Secure Coding techniques using .NET (SCT)

During this 3-day course in 21 hours of super intensive training you will gain crucial cybersecurity knowledge and skills in terms of Secure Coding Techniques .NET. Moreover, you will be able to:

• Get the highest quality and unique learning experience – the class is limited to 10 participants by default.
• Get the opportunity to interact with our world-renowned Experts.
• Go through CQURE’s custom lab exercises and practice them after the course.
• Receive a lifelong certification after completing the course!

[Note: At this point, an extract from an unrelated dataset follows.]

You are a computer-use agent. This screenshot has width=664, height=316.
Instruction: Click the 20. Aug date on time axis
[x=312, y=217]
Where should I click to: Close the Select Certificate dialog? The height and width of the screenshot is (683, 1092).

During 3-day instructor-led training you will learn and practice all important .NET security features (with special focus on web applications), ways of hacking applications and reviewing the code with security in mind. We will start by talking about security as a process – covering most important aspects of latest Microsoft SDL guidance, tools, architecture and design practices. Then we will go through everything that each .NET developer needs to know about secure coding practices with newest tools and services (Visual Studio 2017, TFS 2018 or Azure DevOps).

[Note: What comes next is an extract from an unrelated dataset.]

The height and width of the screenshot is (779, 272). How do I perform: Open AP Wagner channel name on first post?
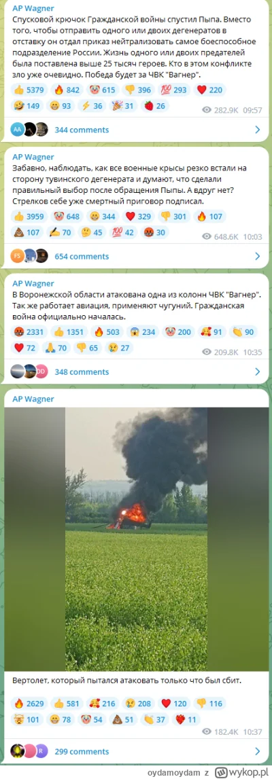(33, 8)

Module 1: Security as a process
1. Microsoft Security Development Lifecycle fundamentals
2. Threat modeling

Module 2: .NET Security Features
1. Code Access Security and other security features in .NET 4.8
2. Security features of .Net Core
3. Encryption
4. Protecting data
5. Obfuscation
6. Secure coding guidelines

Module 3: General web application security issues
1. OWASP Top 10 by example
2. Hacking your web application

Module 4: SQL Security
1. SQL Server security features
2. Security and encryption in SQL Server 2019

Module 5: ASP.NET Security Features
1. ASP.NET MVC security
2. Web Forms security
3. ASP.NET Identity

Module 6: Securing Web APIs
1. ASP.NET Web API 2 fundamentals, OWIN Exploit Guard (ASR)
2. Web API Security
3. OAUTH 2, OpenID Connect

Module 7: Secure Web API Clients
1. Fundamentals and security of AngularJS applications
2. Mobile applications security
3. OAUTH 2, OpenID Connect

Module 8: Code reviews
1. Conducting a code review - in practice
2. Security checklists
3. Code reviews - lessons learned
4. Working with Azure DevOps

The course is perfect for:

• enterprise administrators
• infrastructure architects
• security professionals
• systems engineers
• network administrators
• IT professionals
• security consultants

• To attend this training, you should have a good hands-on experience in administering Windows infrastructure.
• At least 8 years in the field is recommended.